--- Source material Enclosed Below ---

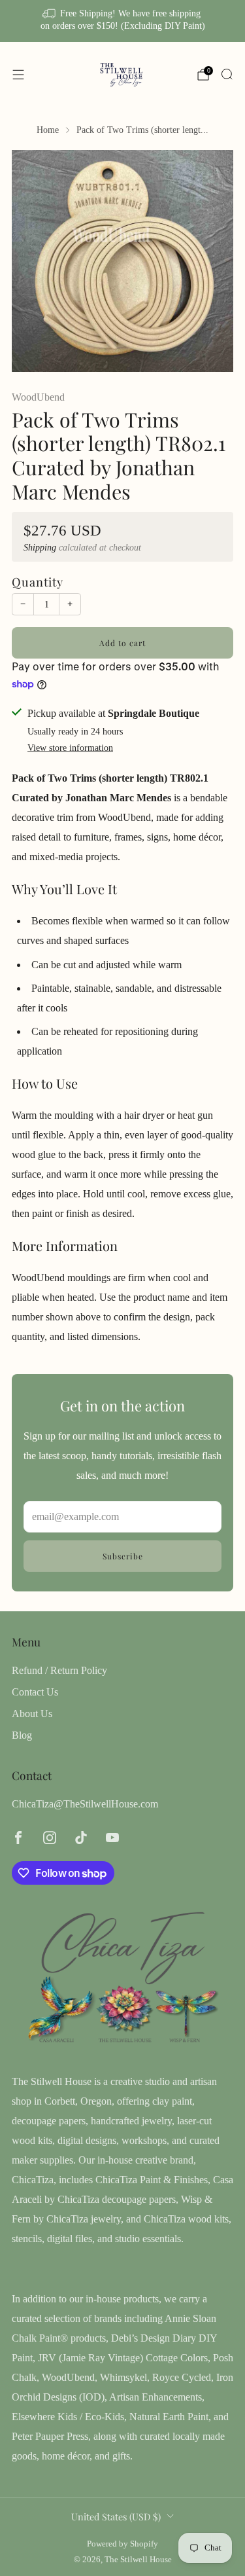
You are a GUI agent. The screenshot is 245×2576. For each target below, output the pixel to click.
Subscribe (123, 1556)
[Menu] (18, 74)
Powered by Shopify (122, 2544)
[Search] (226, 74)
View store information (70, 748)
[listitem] (123, 21)
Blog (22, 1735)
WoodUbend (38, 397)
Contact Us (35, 1691)
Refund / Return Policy (59, 1670)
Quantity (37, 581)
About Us (32, 1713)
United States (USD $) (116, 2516)
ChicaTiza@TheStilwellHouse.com (85, 1803)
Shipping (40, 548)
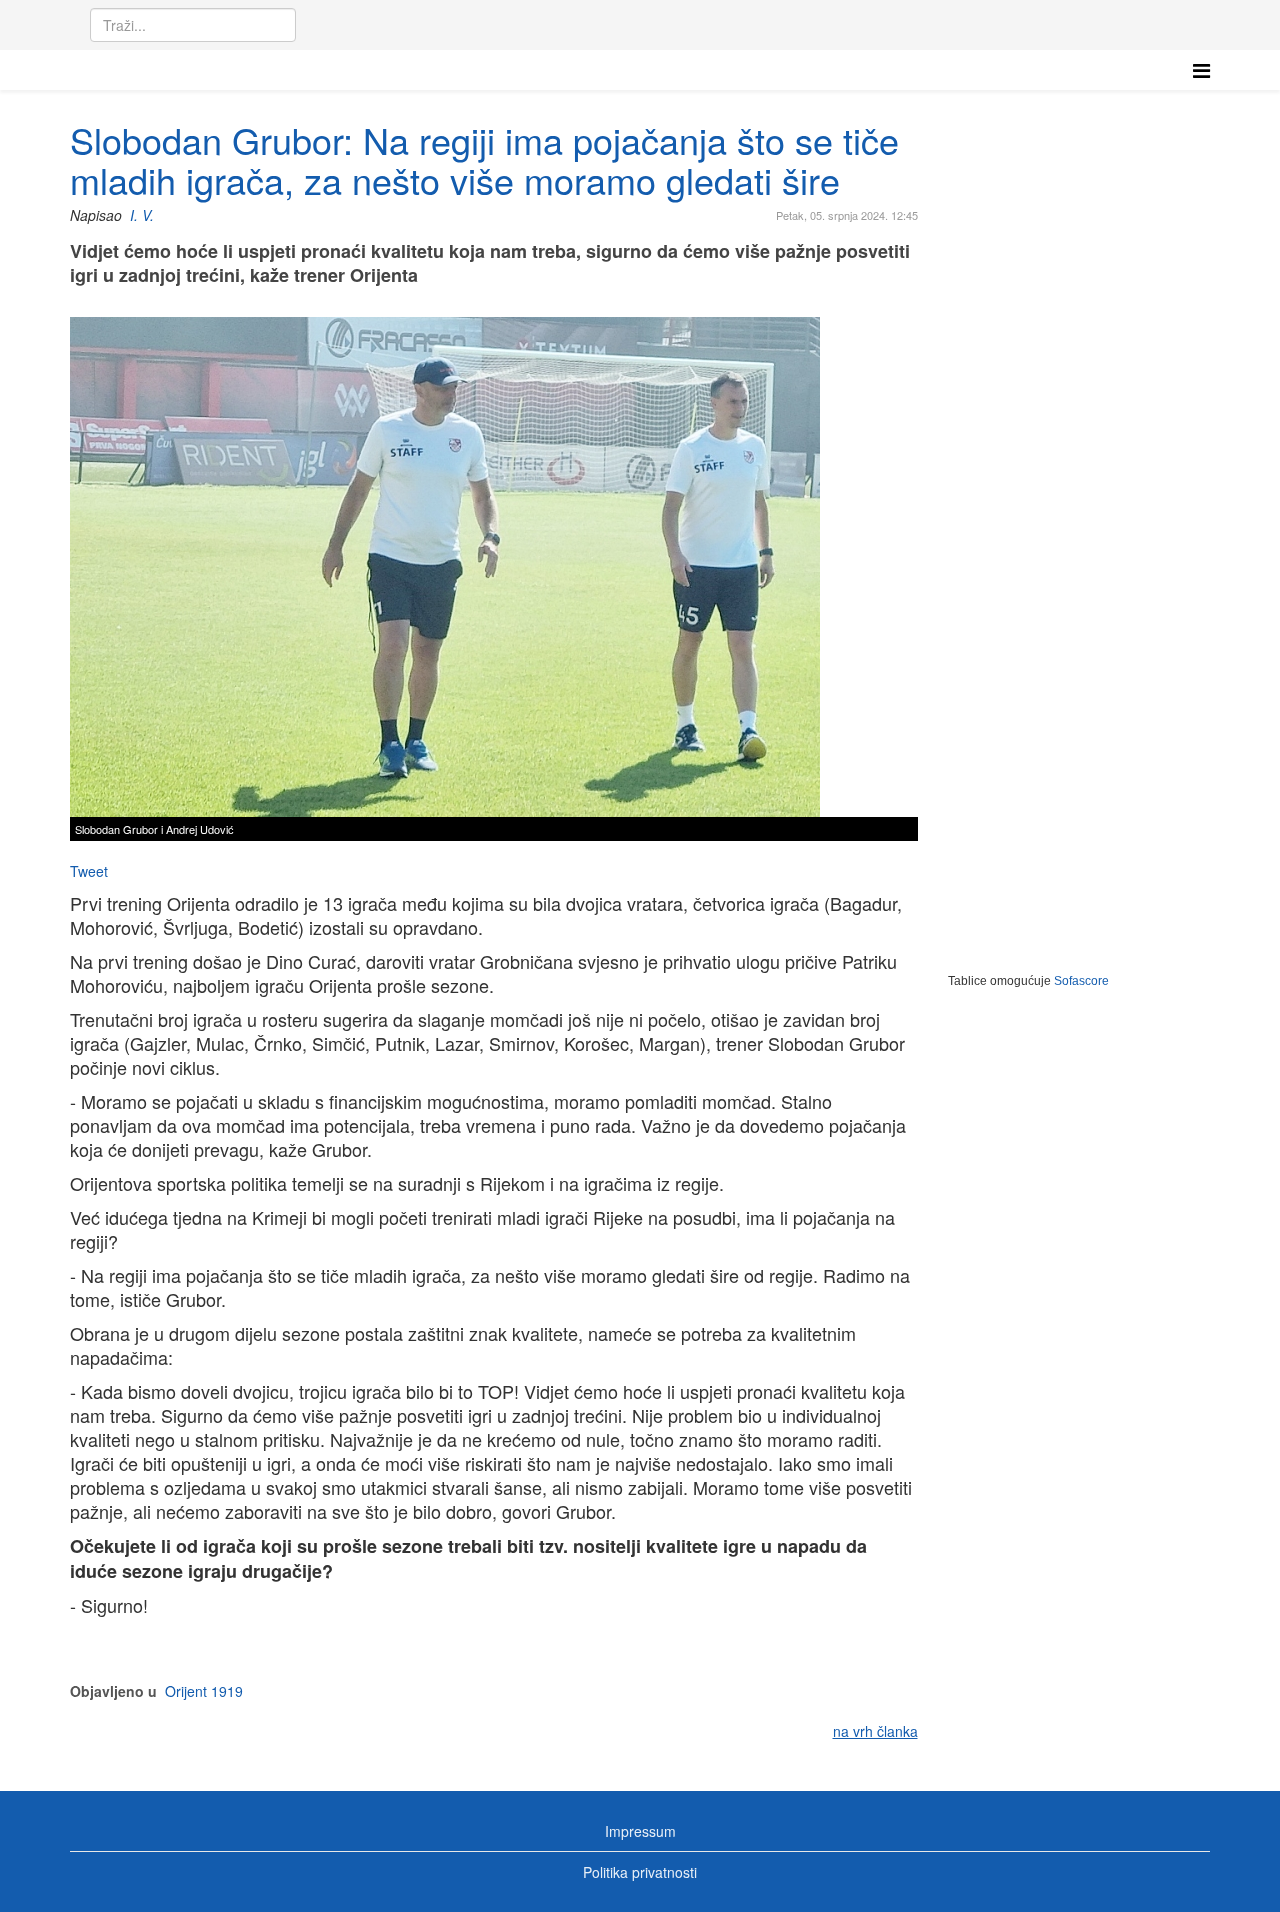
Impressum (640, 1831)
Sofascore (1081, 981)
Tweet (89, 871)
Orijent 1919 (204, 1691)
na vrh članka (875, 1731)
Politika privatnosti (640, 1872)
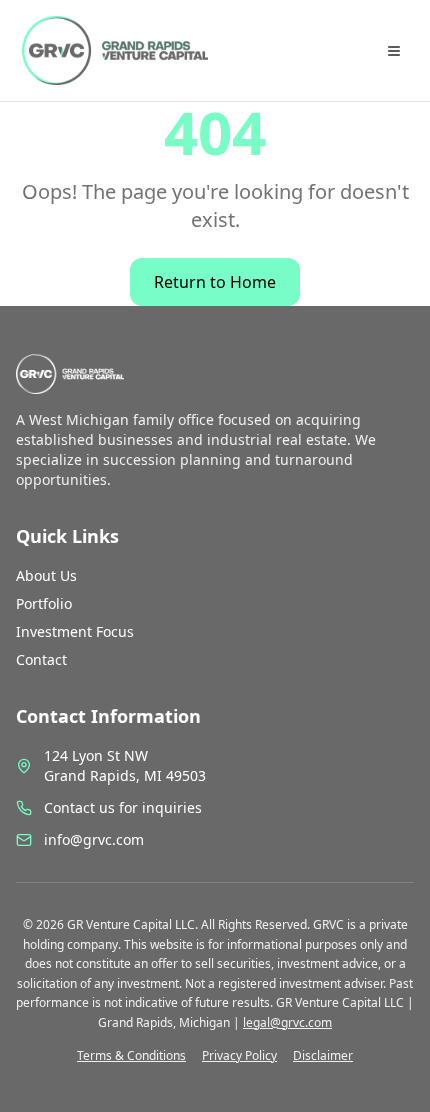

--- End of Enclosed Source material ---

Required action. What you give back should be exactly the lines from the line holding "Refund / Return Policy (59, 1670)" through the final line of the material, both ends included, and please leave out the pictures.

Expected output.
Refund / Return Policy (59, 1670)
Quantity (37, 581)
About Us (32, 1713)
United States (USD $) (116, 2516)
ChicaTiza@TheStilwellHouse.com (85, 1803)
Shipping (40, 548)
Impressum (640, 1831)
Sofascore (1081, 981)
Tweet (89, 871)
Orijent 1919 (204, 1691)
na vrh članka (875, 1731)
Politika privatnosti (640, 1872)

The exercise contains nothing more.